Figure 8 summarizes the experimental results. Up to z 0 ≤ 0.15 cm, the measured intensities increase linearly with the layer thickness. Then X R flattens, and X T passes through a maximum. We determine the scattering coefficient of PTFE from the diffuse reflectance and transmittance of a thin layer to σ 800 = 220 cm−1 and then fit the Raman data with the help of Eqs. (8a and 8b). Both X R and X T can be reproduced with the same apparent absorption coefficient of κ app = 0.029 cm−1 (see the curved lines in Fig. 8), corresponding to an albedo of ω = 0.99986 and a maximum diffuse reflectance of R  = 0.975. This range of data sets is often found in the literature for “white” pigment powders. However, if one looks critically on PTFE as highly pure material with negligible vibrational overtone or electronic absorption, the experimental absorption coefficient seems to be extremely high. Hence, we include the constant detector aperture and the strongly z 0-dependent radial Raman spread in the evaluation process (for illustration, see Fig. 6, where it becomes obvious that not all transmitted radiation is collected for thick layers with our detection system, thus quantitative intensity conclusions require aperture radii greater than three times the layer thicknesses), and obtain linear intensity correlations up to z 0 = 0.5 cm for the reflected as well as for the transmitted Raman radiation. The correction reduces the absorption coefficient to a reasonable value of κ < 10−3 cm−1 and increases the maximum diffuse reflectance to R  > 0.995. It should be noticed that detection losses due to the wide radial spread of transmitted signals is one of the main error sources for quantitative determination of small absorption coefficients in scattering materials.

Fig. 8
figure 8

Reflection and transmission Raman intensities at Δν = 1,382 cm−1 Raman shift (X R , left and X T , right) as function of the thickness of PTFE layers.
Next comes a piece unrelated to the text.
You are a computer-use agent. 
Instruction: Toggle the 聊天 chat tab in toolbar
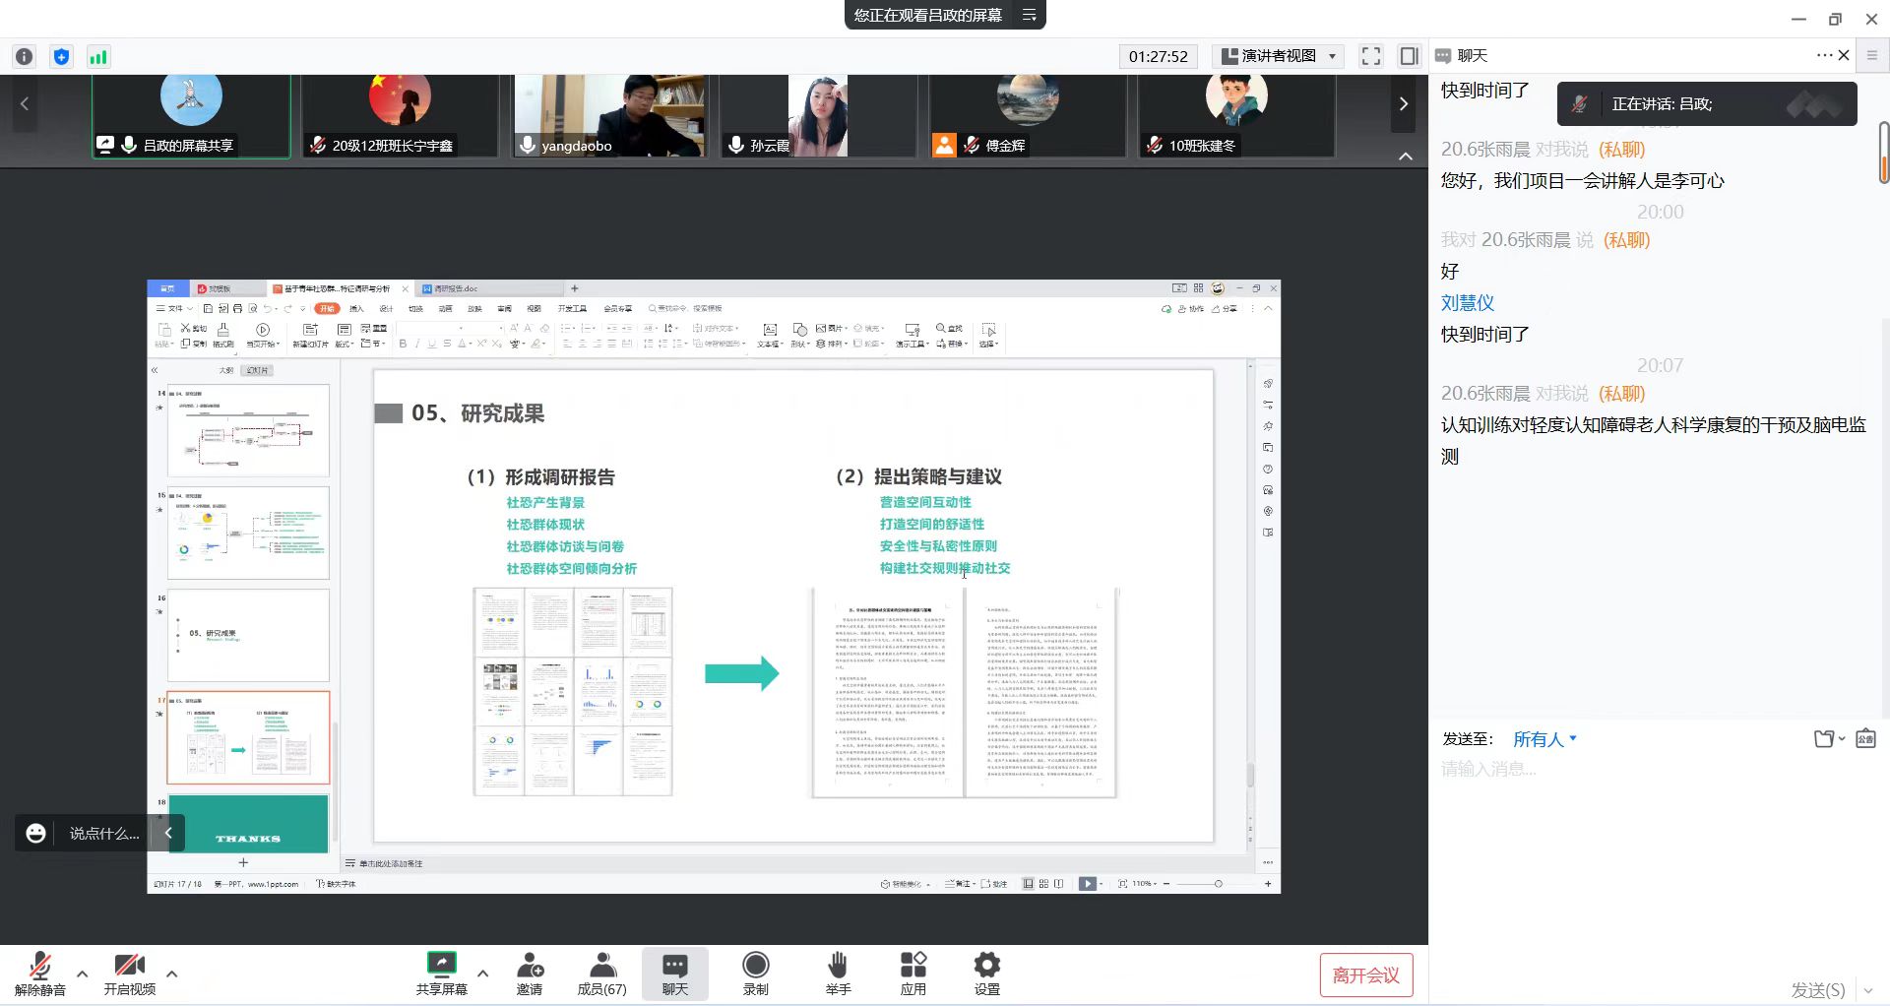click(x=674, y=974)
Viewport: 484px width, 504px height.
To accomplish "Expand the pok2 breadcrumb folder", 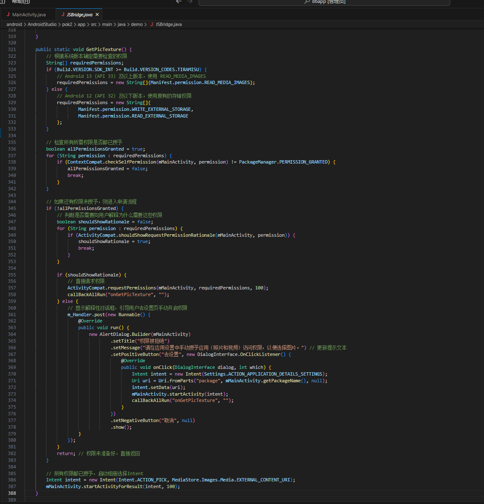I will 67,24.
The open circles represent the raw data from the experiment. The curved lines are calculated for X R and X T with the same absorption coefficient κ = 0.029 cm−1 and σ = 200 cm−1. The solid squares with fitted straight lines show the Raman data corrected for finite detector aperture with the help of radial intensity spread curves as in Figs. 5 and 6

Composite layers

Double layers

Double layers with two axially separated different Raman emitters A and B produce signals that do not depend only on the thickness of the emitting layer but also on the thickness and position of the co-layer. Figure 9 illustrates the situation for given emitter thickness and variable co-layer thickness.

Fig. 9
figure 9

Reflected and transmitted Raman intensities of a scattering layer A of thickness z A  = 0.2 cm in contact with a second layer B of variable thickness z B . Diffuse irradiation. X R is normalized to unity for z B  = 0. (σ = 100 cm−1, κ = 0, for both layers)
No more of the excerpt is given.